Apareció en pantalla con un chubasquero colorado y la mirada pedagógica del aprendiz de meteorólogo. Durante la última semana habíamos amanecido mirando el cielo, intentando adivinar en las formas de las nubes, si nos había alcanzado ya el mal tiempo. Un anunciado temporal de lluvia y viento, de esos que nos disuelven la sal de las vacaciones.
Esa mañana no hizo falta. La chica del tiempo, en directo desde Galicia, con su atuendo de caperucita y el micrófono por barbilla, nos confirmaba que un fenómeno meteorológico producto de la fusión entre una Tormenta Tropical y una Borrasca Atlántica, se acercaba a la península. “Para que se hagan una idea”, continuó, “es como un Amor Imposible que nace, pasa fugaz e intensamente y se va para no volver.”

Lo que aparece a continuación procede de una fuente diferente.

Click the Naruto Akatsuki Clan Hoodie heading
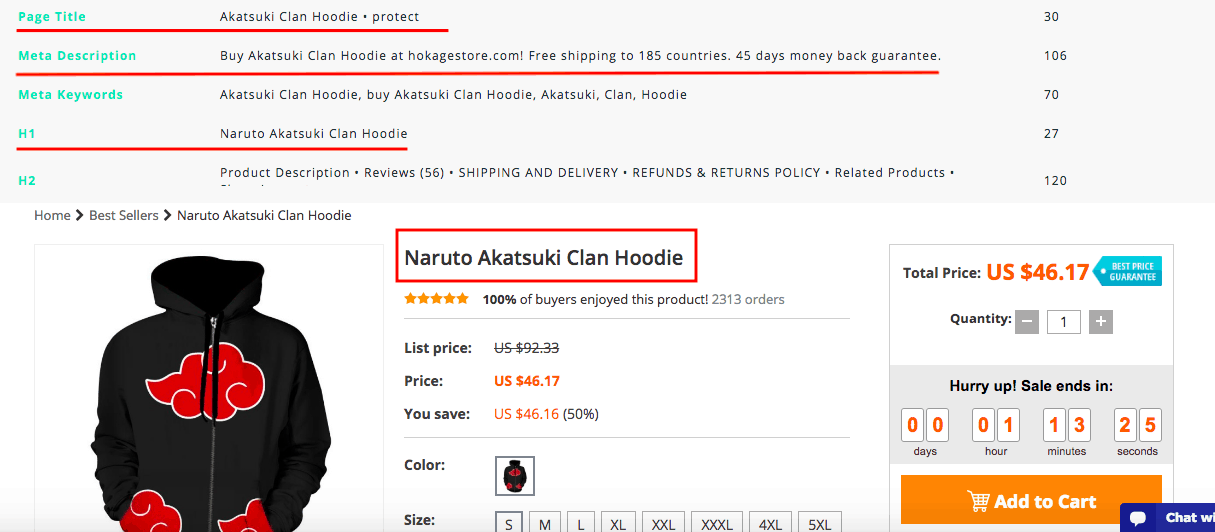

Lo dijo con el mismo tono de quien narra el atraco a una joyería pero con ese dejo a compasión por los no iniciados en el arte de interpretar la jerga del tiempo.

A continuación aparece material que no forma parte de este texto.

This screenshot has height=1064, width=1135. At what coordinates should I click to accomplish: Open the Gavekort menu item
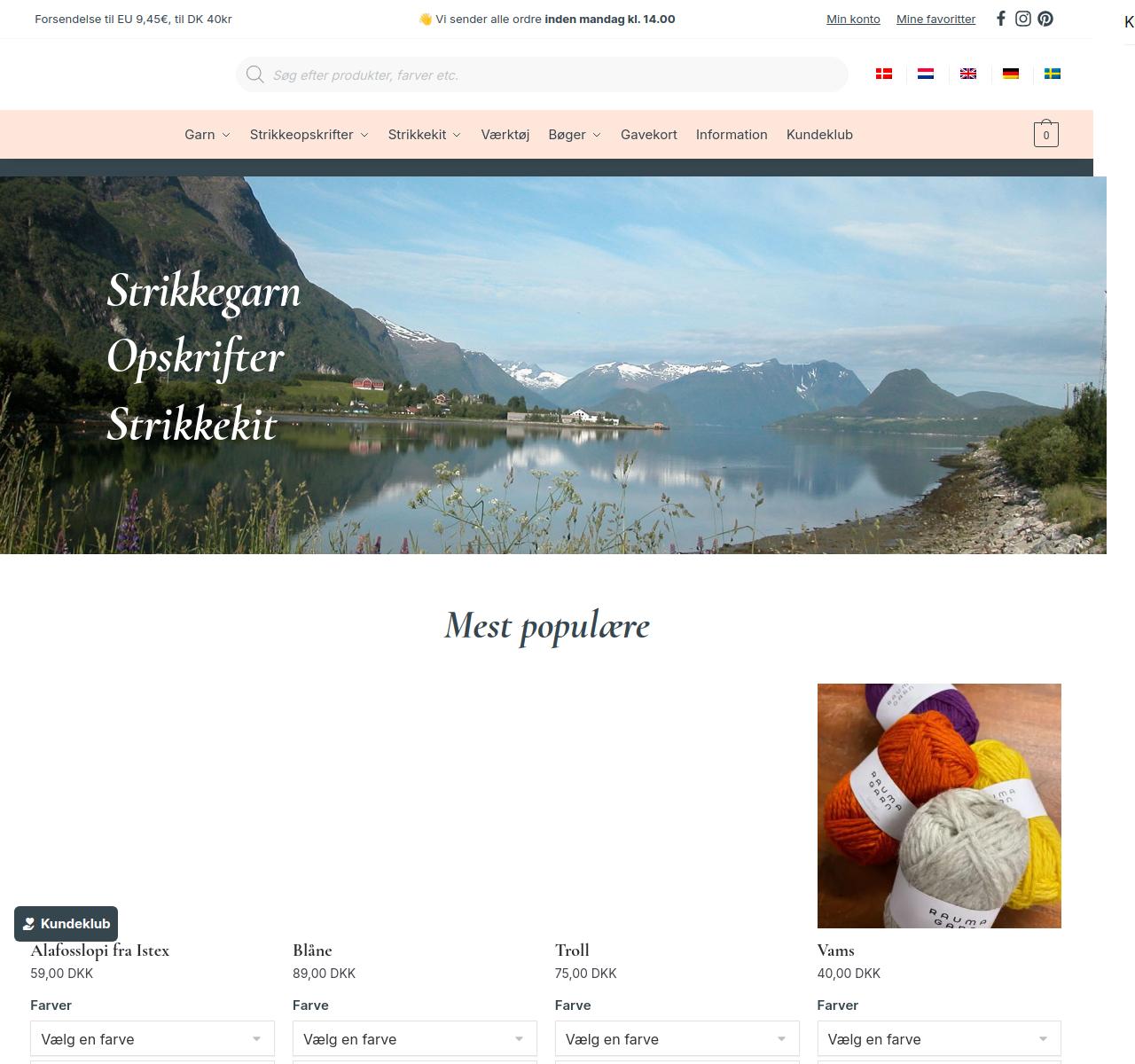coord(649,135)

No dudo que cortara la conexión con el convencimiento de que todo el mundo le había entendido la atípica analogía, porque, al parecer, no hay nadie que no sepa algo de Amores Imposibles.
Al Amor Imposible se le reconoce en el primer segundo, por eso no hay borrasca ni tormenta que lo amilane. Se sabe de vida corta, intensidad compacta y de resaca larga. No es de los que tiene tiempo para ponerse a ver nevar por la ventana ni pasarse las tardes de domingo sacándole lustre a los zapatos favoritos.
La analogía de la chica del tiempo se me antojó perfecta. La diferencia es que, en el caso de los Amores Imposibles, el mal tiempo comienza cuando se acaban. Aunque es de agradecer, que vengan con la misma dosis de resignación con la que vemos llover en vacaciones: No se puede hacer más que esperar a que escampe.